Poor IAM hygiene is also common. Broad wildcard permissions, shared admin roles, and overly permissive cross-account access all increase the blast radius. If one role can read every secret or decrypt every blob, the architecture is weaker than it looks on paper.
- Never store clear text secrets in repos or deployment artifacts.
- Do not use KMS as a vault without a real storage design.
- Avoid overusing Secrets Manager for non-sensitive values.
- Review IAM policies for wildcards and unnecessary privilege.
- Do not skip rotation just because the system is “working.”
Secrets Management fails most often because teams underestimate lifecycle discipline. The technology matters, but operational habits matter just as much.
How To Choose The Right Service
Use AWS Secrets Manager when your main goal is to store and retrieve application secrets with minimal custom logic. It is the right choice for database credentials, API tokens, and runtime secrets that applications need to read directly. If you want built-in rotation and simpler integration, Secrets Manager usually wins.
Use KMS when your main goal is encryption control, key governance, or protection across AWS services. It is the right choice when you need cryptographic boundaries, customer managed keys, or control over data encryption at rest. If the problem is “how do I protect this data wherever it lives,” KMS is usually central to the answer.
Use both when you need a stronger design. A common pattern is to store operational secrets in Secrets Manager and encrypt related data with KMS. That gives you secret lifecycle management plus control over the encryption layer. It is a sensible approach for teams that want defense in depth without building everything from scratch.
| Decision Factor | Best Fit |
| Application needs plaintext secret at runtime | Secrets Manager |
| Need to govern encryption keys and decrypt access | KMS |
| Need automatic credential rotation | Secrets Manager |
| Need broad AWS encryption integration | KMS |
| Need both lifecycle management and encryption control | Use both together |
For startups, simplicity usually matters most. Secrets Manager can reduce engineering time and lower the chance of mistakes. For mid-market teams, the best answer is often a mix of both services. For enterprise environments, governance, separation of duties, and auditability usually push designs toward layered use of Secrets Manager and KMS.
Key Takeaway
If the problem is secret lifecycle, choose Secrets Manager. If the problem is key governance and encryption control, choose KMS. If you need both, combine them.
Conclusion
AWS Secrets Manager and KMS are complementary services, not direct competitors. Secrets Manager is the managed place to store and retrieve secrets. KMS is the managed place to control the keys used for encryption. When teams understand that division, architecture decisions get much easier and security reviews become more straightforward.
The simplest rule of thumb is also the most useful one: Secrets Manager stores secrets; KMS manages encryption keys. That does not cover every edge case, but it correctly frames the decision for most applications.

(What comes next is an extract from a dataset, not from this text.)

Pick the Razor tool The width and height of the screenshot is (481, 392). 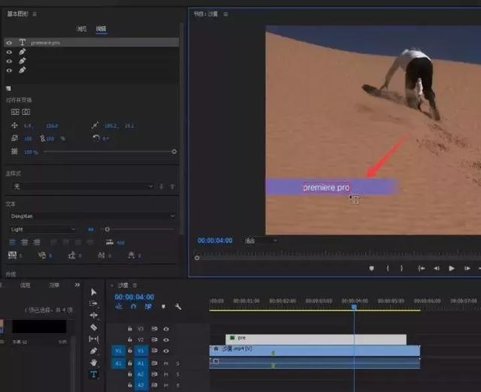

If your application needs runtime access to credentials, Secrets Manager is usually the better fit. If your platform needs control over encryption boundaries, KMS is the right foundation.
The best answer depends on your security goals, operational needs, and budget. Some teams need convenience and rotation more than low-level control. Others need strict key governance and broad encryption coverage. Many need both. The right design is the one that matches your secret lifecycle and your encryption strategy without adding unnecessary complexity.
If your team is refining Secrets Management practices or building stronger Cloud Security Solutions, Vision Training Systems can help your staff understand when to use each service and how to implement them correctly. The practical takeaway is simple: choose the service that fits the job, then lock it down with least privilege, logging, and a documented rotation plan.